Dit elle avec son accent noble le plus hautain, se fendant d'un sourire cruel en détaillant ce qui lui arrivait devant les yeux. Dans un coin, un scribe c'était recroquevillé sur un carnet, prêt à écouter et retranscrire la courte entrevue au conseil
-Alors... tu viens pour l'incandescent n'est ce pas ?
Un décor plein de fausse richesse, jusqu'à la démesure... Voilà qui collait bien à cette entrevue
- Apparence de Valeera:
Tout ça sonne faux. Le décor, les odeurs, son costume, sa mise en scène. Rien ne paraît réaliste, c'est flagrant. Presque comme si cette exagération était voulue. Il ne faut même pas être un espion pour s'en rendre compte. Il y a vraiment peu de gens avec qui ça doit marcher. Elle le sait, certainement. Faut-il jouer le jeu, alors ? J'ai trois noms, trois codes pour débloquer la situation. Les deux premiers sont ceux qui m'ont mené jusque là : "Suis la piste de l'Incandescent, pour retrouver le Lotus Noir." Je suis face au Lotus Noir, ou en son sein, je n'ai toujours pas déterminé si c'était une personne ou un lieu. Mais je suis certaine d'être au bon endroit, avec la bonne personne. "Il te mènera jusqu'au Parle-D'Or." Là, je ne sais plus de quoi on parle.

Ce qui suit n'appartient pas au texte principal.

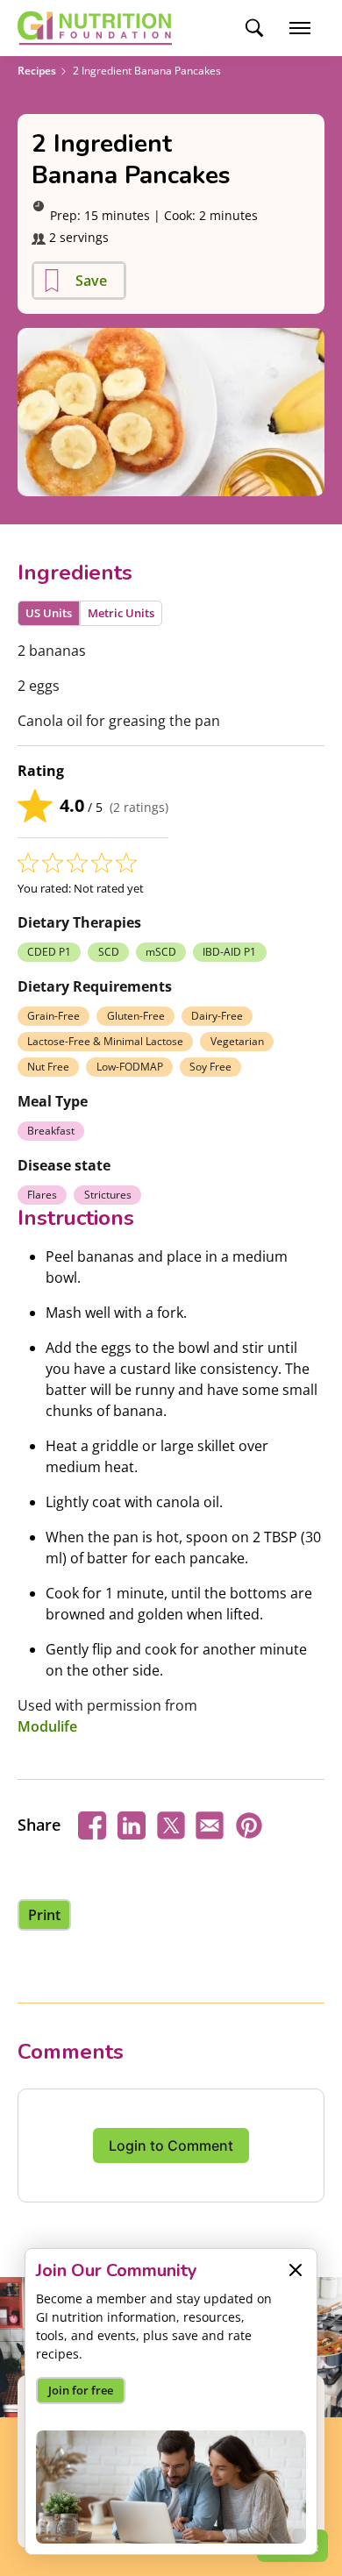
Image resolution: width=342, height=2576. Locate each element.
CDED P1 (49, 951)
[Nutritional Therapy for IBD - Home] (95, 28)
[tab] (49, 613)
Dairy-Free (217, 1015)
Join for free (80, 2390)
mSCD (161, 951)
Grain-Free (53, 1015)
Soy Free (210, 1066)
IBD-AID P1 (229, 951)
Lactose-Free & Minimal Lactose (105, 1041)
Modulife (47, 1726)
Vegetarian (237, 1041)
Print (44, 1915)
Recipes (37, 70)
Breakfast (51, 1130)
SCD (108, 951)
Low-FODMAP (129, 1066)
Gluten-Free (136, 1015)
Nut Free (48, 1066)
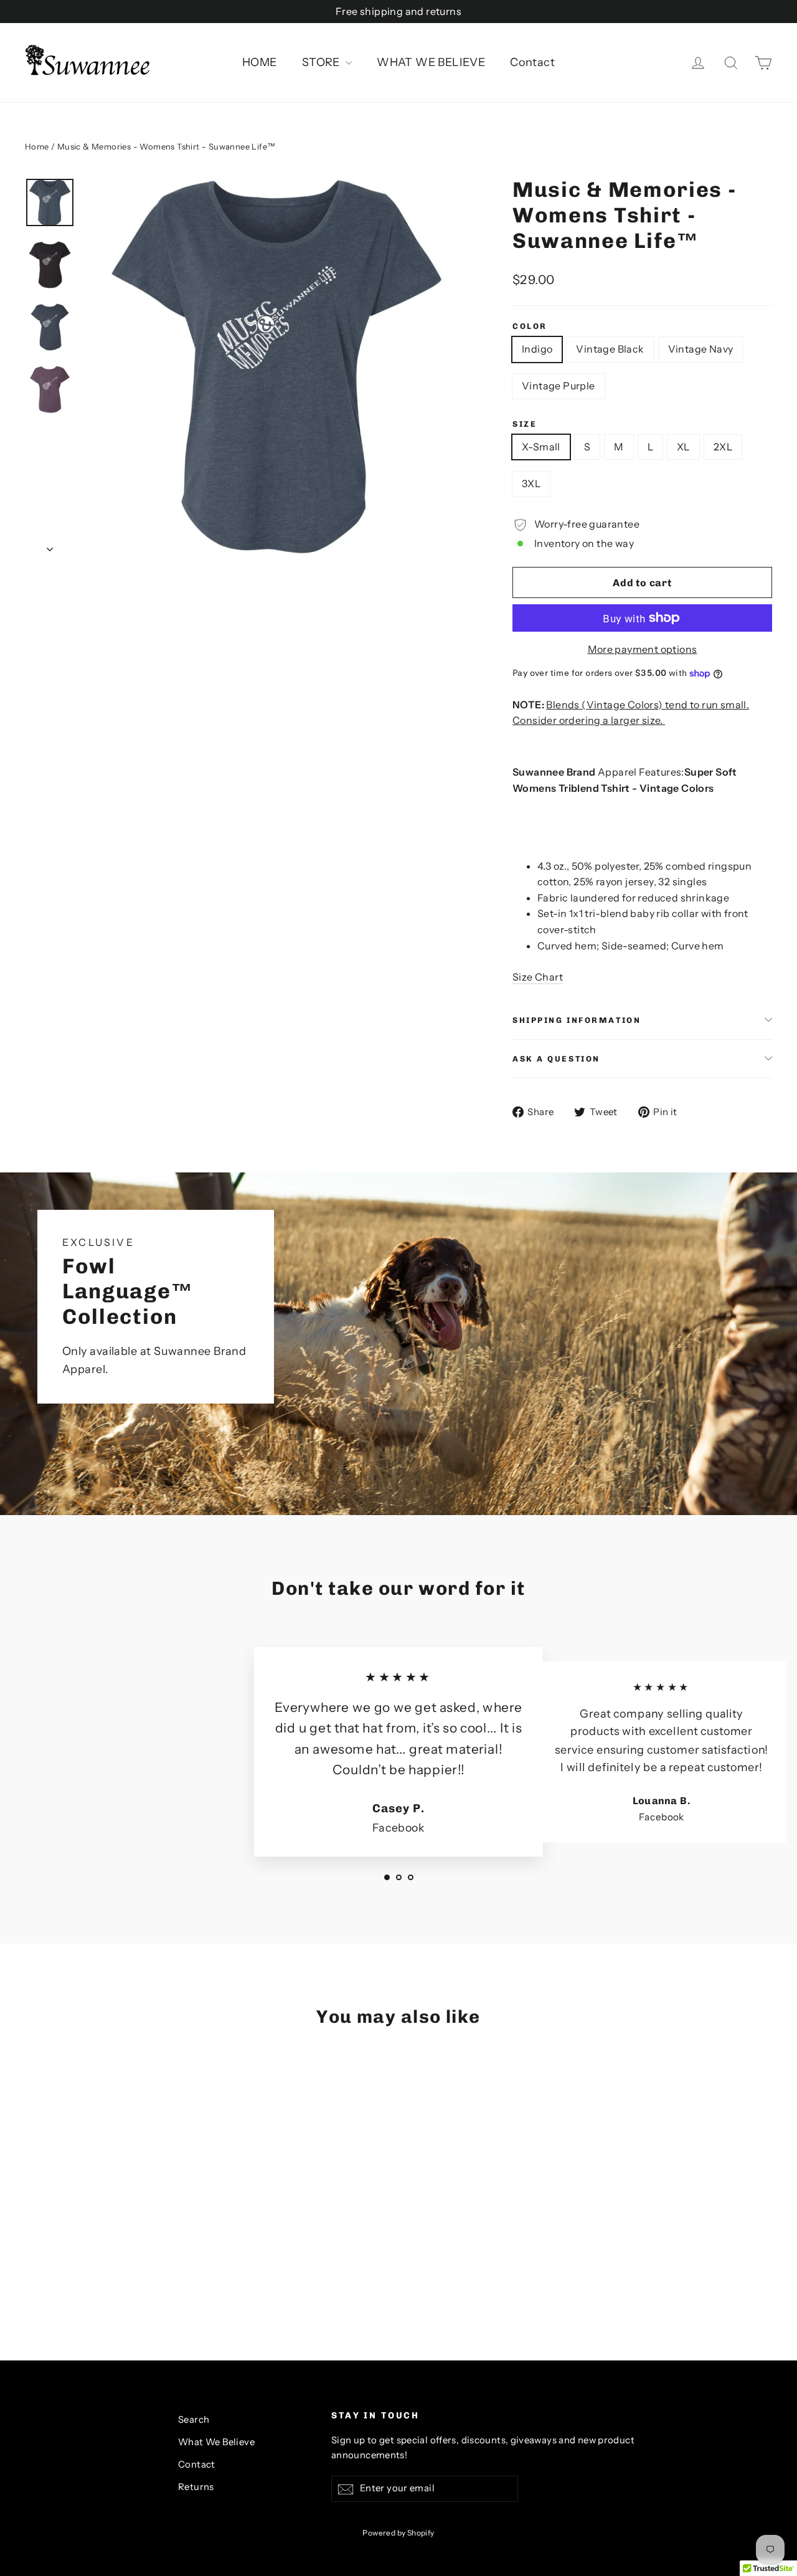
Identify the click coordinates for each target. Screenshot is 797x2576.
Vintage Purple (558, 385)
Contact (532, 62)
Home (37, 146)
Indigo (537, 349)
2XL (723, 446)
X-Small (541, 446)
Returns (196, 2487)
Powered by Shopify (398, 2532)
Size (524, 424)
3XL (531, 483)
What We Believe (216, 2442)
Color (529, 326)
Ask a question (556, 1058)
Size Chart (537, 977)
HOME (259, 62)
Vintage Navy (700, 349)
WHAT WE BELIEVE (431, 62)
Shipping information (576, 1020)
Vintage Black (610, 349)
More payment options (642, 649)
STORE (322, 62)
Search (193, 2419)
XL (683, 446)
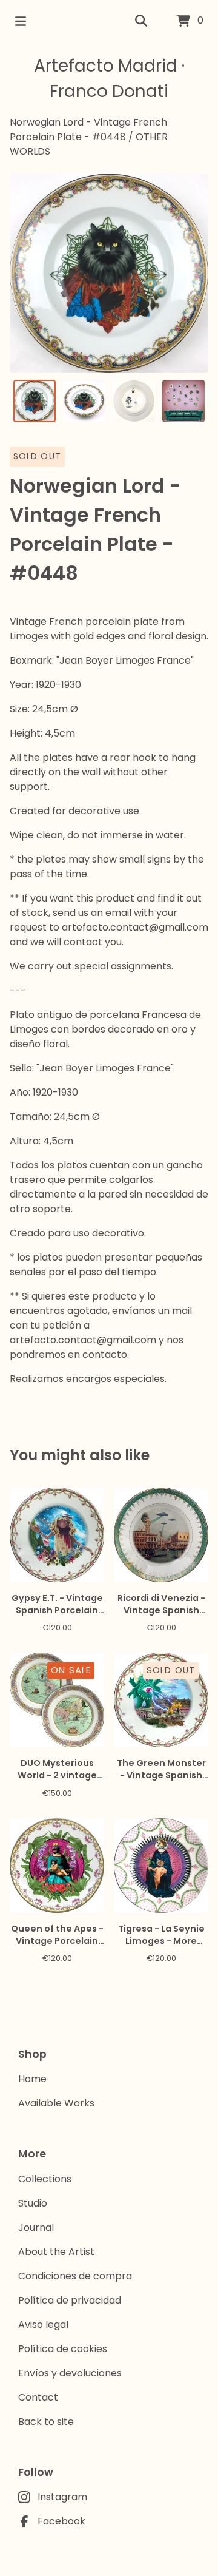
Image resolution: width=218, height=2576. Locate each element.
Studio (32, 2203)
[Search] (141, 21)
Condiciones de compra (75, 2276)
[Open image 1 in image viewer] (109, 273)
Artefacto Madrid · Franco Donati (109, 78)
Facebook (61, 2521)
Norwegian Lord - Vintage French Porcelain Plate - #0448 (88, 129)
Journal (36, 2227)
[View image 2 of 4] (84, 401)
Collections (44, 2179)
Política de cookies (62, 2349)
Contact (38, 2397)
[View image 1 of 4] (34, 401)
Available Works (56, 2103)
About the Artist (56, 2252)
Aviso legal (43, 2325)
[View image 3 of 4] (134, 401)
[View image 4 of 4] (183, 401)
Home (32, 2079)
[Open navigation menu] (20, 21)
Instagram (62, 2497)
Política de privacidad (69, 2300)
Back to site (46, 2422)
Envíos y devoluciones (70, 2373)
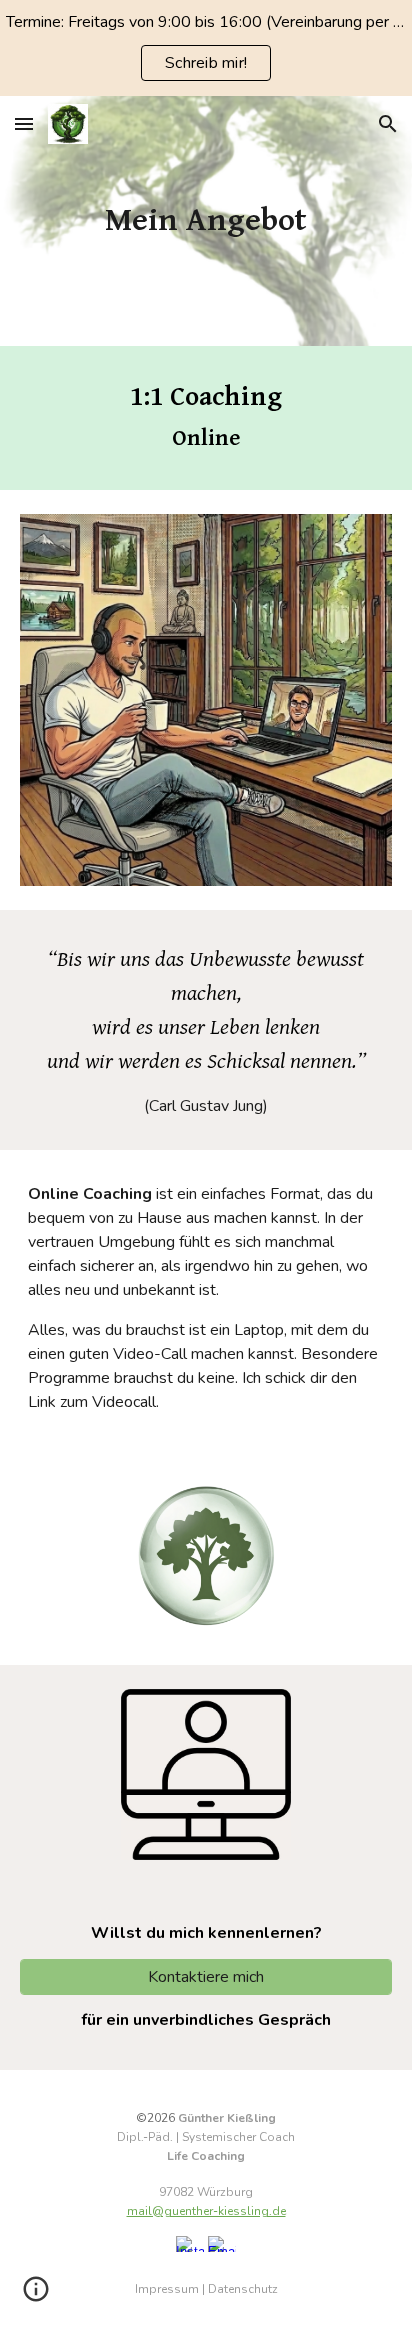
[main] (206, 221)
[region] (206, 48)
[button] (24, 123)
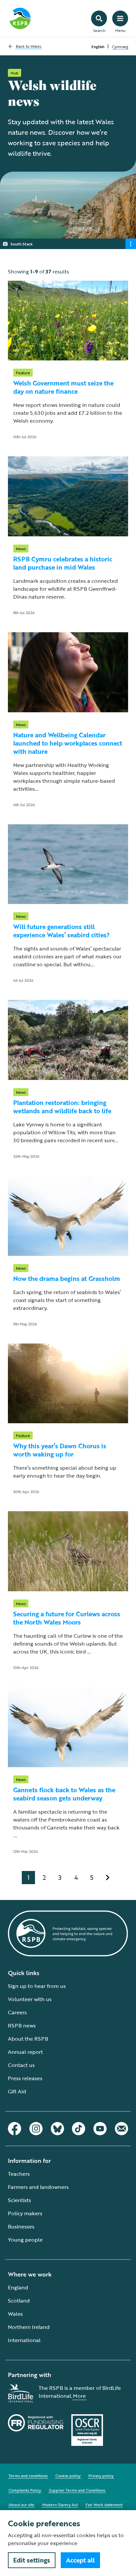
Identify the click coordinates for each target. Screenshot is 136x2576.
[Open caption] (130, 244)
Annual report (25, 2052)
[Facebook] (14, 2128)
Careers (17, 2012)
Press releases (25, 2078)
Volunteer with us (29, 1999)
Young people (25, 2240)
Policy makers (25, 2213)
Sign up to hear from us (37, 1986)
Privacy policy (101, 2475)
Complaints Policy (25, 2490)
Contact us (21, 2065)
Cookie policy (68, 2475)
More (79, 2396)
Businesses (21, 2226)
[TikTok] (78, 2128)
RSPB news (22, 2025)
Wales (15, 2314)
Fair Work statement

Mais c'est peut-être cette dernière information qui va changer la donne.
Je la scrute, je n'arrive pas à lire son regard. Mon sceau magique s'agite, mais pas mon talisman. J'ai pourtant une drôle d'impression, en la voyant. Quelque chose que je n'avais pas vécu depuis que je suis immunisée contre le pouvoir de Vrenn. Comme si son existence m'échappait, qu'il suffisait que je détourne le regard pour qu'elle soit une autre. Sa prestance mystérieuse est certainement à l'origine de ce phénomène, mais je ne peux m'empêcher de me poser tout un tas de questions. Je fronce les sourcils quand je lui réponds enfin, après avoir jeté un regard au scribe dans un coin de la pièce.
« J'ai suivi la piste de l'Incandescent, pour retrouver le Lotus Noir, qui doit me mener au Parle-D'Or. »
Suffisamment cryptique pour que moi-même je n'y comprenne rien. J'espère par contre que ça fait raisonner quelque chose chez elle, cette phrase pleines de noms de code. Parce que sinon, je risque de devoir tout recommencer, et dire au revoir à ma vie une deuxième fois, ça risque de finir de me briser le coeur...
Je me sens comme un gloot pris au piège par un grognours, et je déteste cette sensation. Son regard me transperce et me met à nu, je me doute qu'elle me jauge, je n'ai pas l'habitude. Depuis que je suis maître-espion, c'est à moi qu'appartient le droit de jeter ce regard énigmatique sur les gens, celui que me réservait auparavant le Vieux quand il voulait me voir ramper comme un glooby. Il n'y a encore qu'Höls, la reine ou Haru pour me mettre mal à l'aise comme ça. Tous ces gens que je ne reverrai pas avant longtemps, et dans des conditions bien différentes. J'espère qu'ils me pardonneront. J'espère qu'ils comprendront que je n'avais pas le choix, pour protéger ma famille et le peuple.
Dehors, un Lumios, un Drarbuste et un Skur nocturne doivent être patiemment en train de m'attendre. Je me demande où tout ceci va me mener, si c'est un traquenard, si je vais devoir me défoncer pour aller au bout. D'ailleurs, le Parle-d'Or, ne serait-ce pas une drogue ? Du genre de celles qui vous font avouer vos pires secrets, comme une potion de vérité ? Est-ce que mon père m'envoie ici pour savoir si mes intentions sont louables, si je suis sincère en voulant le rejoindre ?
Heureusement pour moi, elles le sont, je le suis. On a peut-être pas la même définition, avec mon père, ceci dit. J'esquisse enfin un sourire. Je sais pourquoi je suis là. J'irai jusqu'au bout.